Macam-Macam on the Bali Bombing
Macam-Macam reflects on the 2nd anniversary of the Bali bombing, which killed 202 people, including 88 Australians, “the largest peace-time loss of civilian life in the country’s history.”
Politically, the Bali bombings have been raised as refutation of the view held by many that it was our involvement in the Iraq war which has made us a terrorist target. Arguments can be had about whether Jemaah Islamiyah targeted Australians specifically in Bali, or simply Westerners in general, but they do not really matter. The fact is, Australia was a terrorist target well before April 2003 (the Iraq invasion) and indeed October 2002. In February 2002, the Singapore Government thwarted a JI plot to bomb the Australian High Commission, amongst other places.
The truth of the matter probably lies in Australia’s leadership of INTERFET, the multinational military force that oversaw East Timor’s transition from Indonesian province to full-fledged sovereign nation from 1999 to 2002.
If the undisputed view amongst Australians is that it was just and right to assist the East Timorese people shake off 25 years of Indonesian occupation, this leads to the inescapable conclusion that Australia was attacked for doing the right thing.

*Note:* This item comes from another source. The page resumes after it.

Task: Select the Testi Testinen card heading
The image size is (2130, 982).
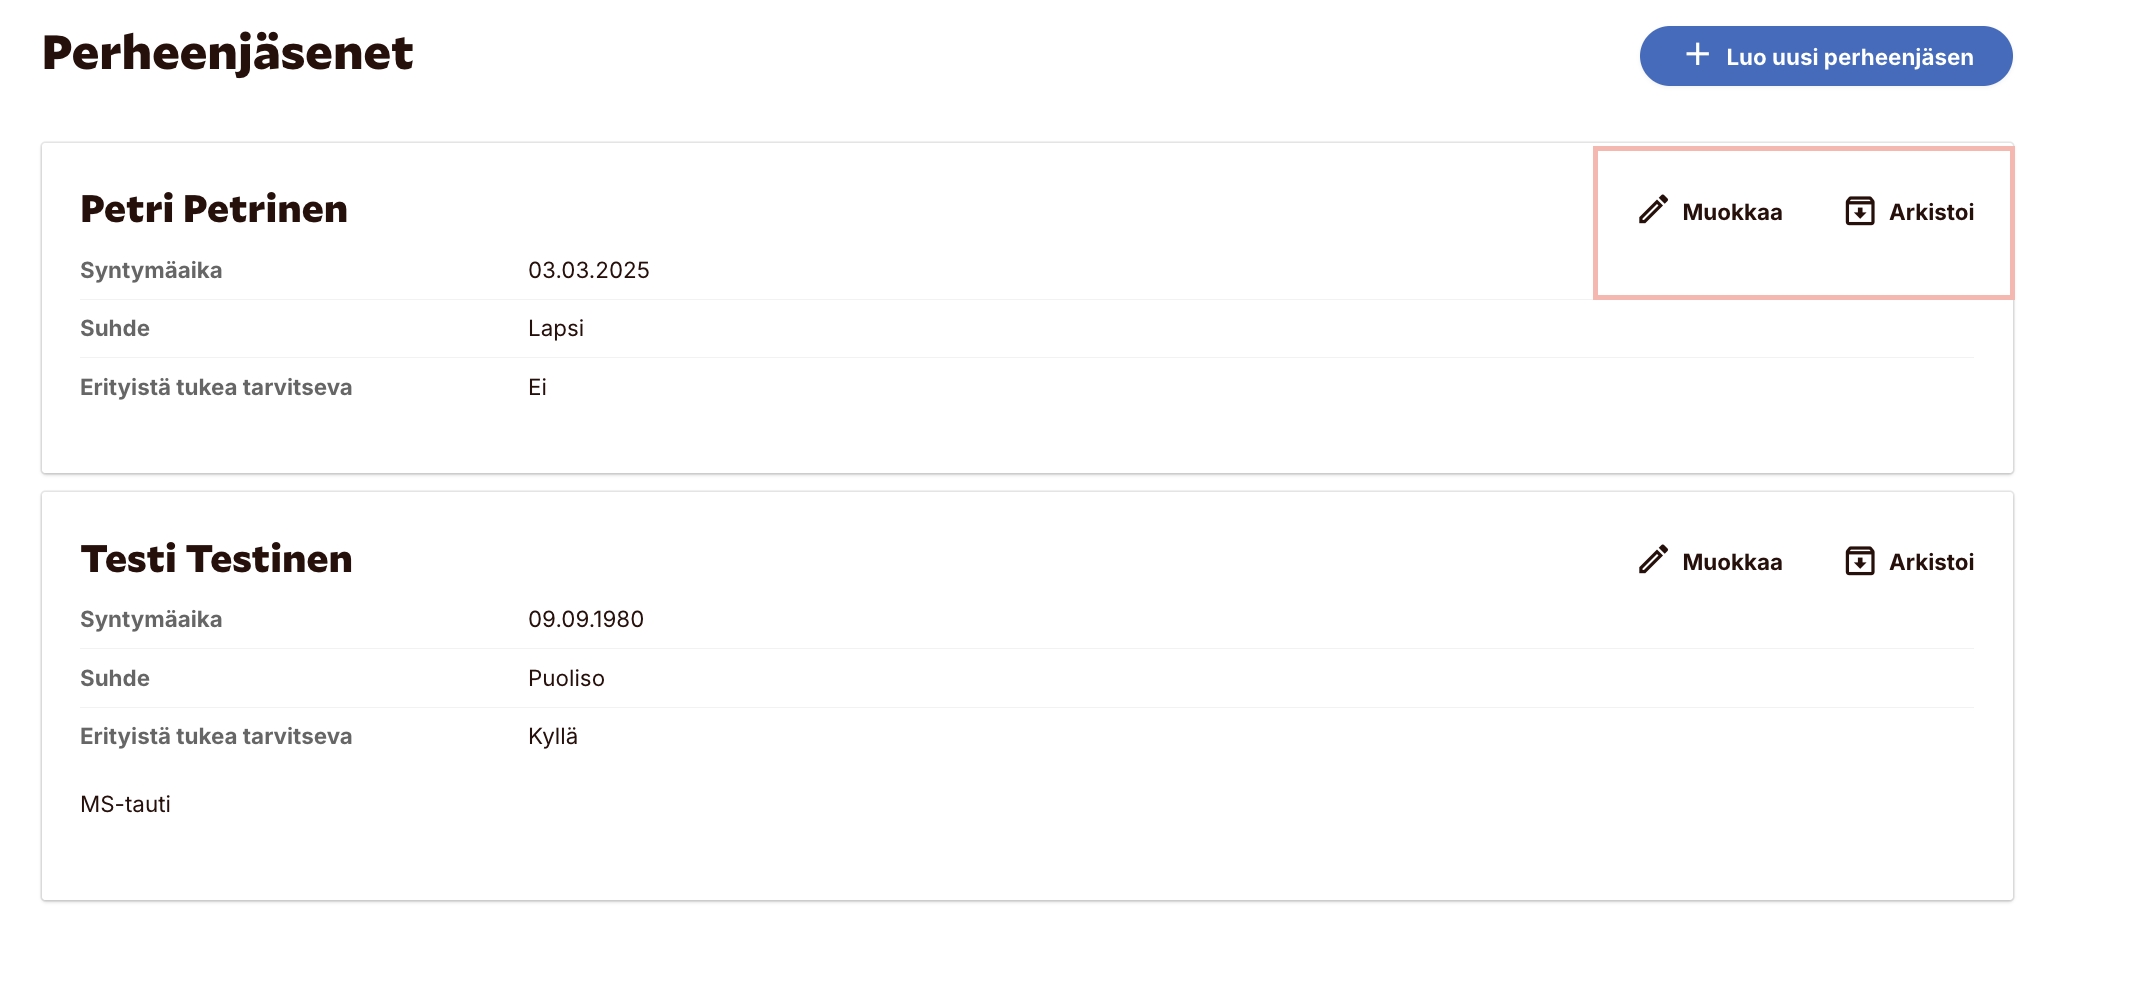Action: click(217, 559)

The Saga of Asian Language Study in Australia
Macam-Macam has posted a lengthy update on the demise of Asian language study in Australia.
When the Howard Government scrapped the highly-regarded National Asian Languages and Studies in Australian Schools Strategy initiative (NALSAS) in mid-2002, the news received international attention. The CNN:
The Australian government has scrapped a $130 million (Aust. $240 million) 10-year funding program for teaching Asian languages in schools, four years before it was originally intended to end.
The program, introduced to Australian schools in 1996, was designed to promote the teaching of four key Asian languages: Mandarin Chinese, Japanese, Bahasa Indonesia/Bahasa Malaysia and Korean.
How bloody short-sighted. Five months later, the Bali bombings happened and South East Asia suddenly moved front-and-centre in the Australian political psyche.
The decision was especially mystifying as it came from the self-professed masters of Australian economic management – could there be anything more valuable in clinching deals and strengthening ties than the ability to speak to East Asians in their own languages?
“How bloody short-sighted” indeed! Fortunately, the program seems to have become an election issue.
Both the Federal Government and the Opposition have promised money specifically to encourage the study of foreign languages at school. The Government has budgeted $110 million for all foreign languages, while the ALP has slated $64 million for Asian language studies.
Macam-macam concludes:
The Howard Government may have done much to tackle terrorism in South East Asia since the Bali bombings of October 2002, but nevertheless I can’t stop feeling that a grave mistake in the war on terror was made 5 months earlier when funding for NALSAS was terminated. The full repercussions of that decision may not be felt for some years yet.
Let’s hope the newly returned Howard Government wastes no time before reversing this grave mistake.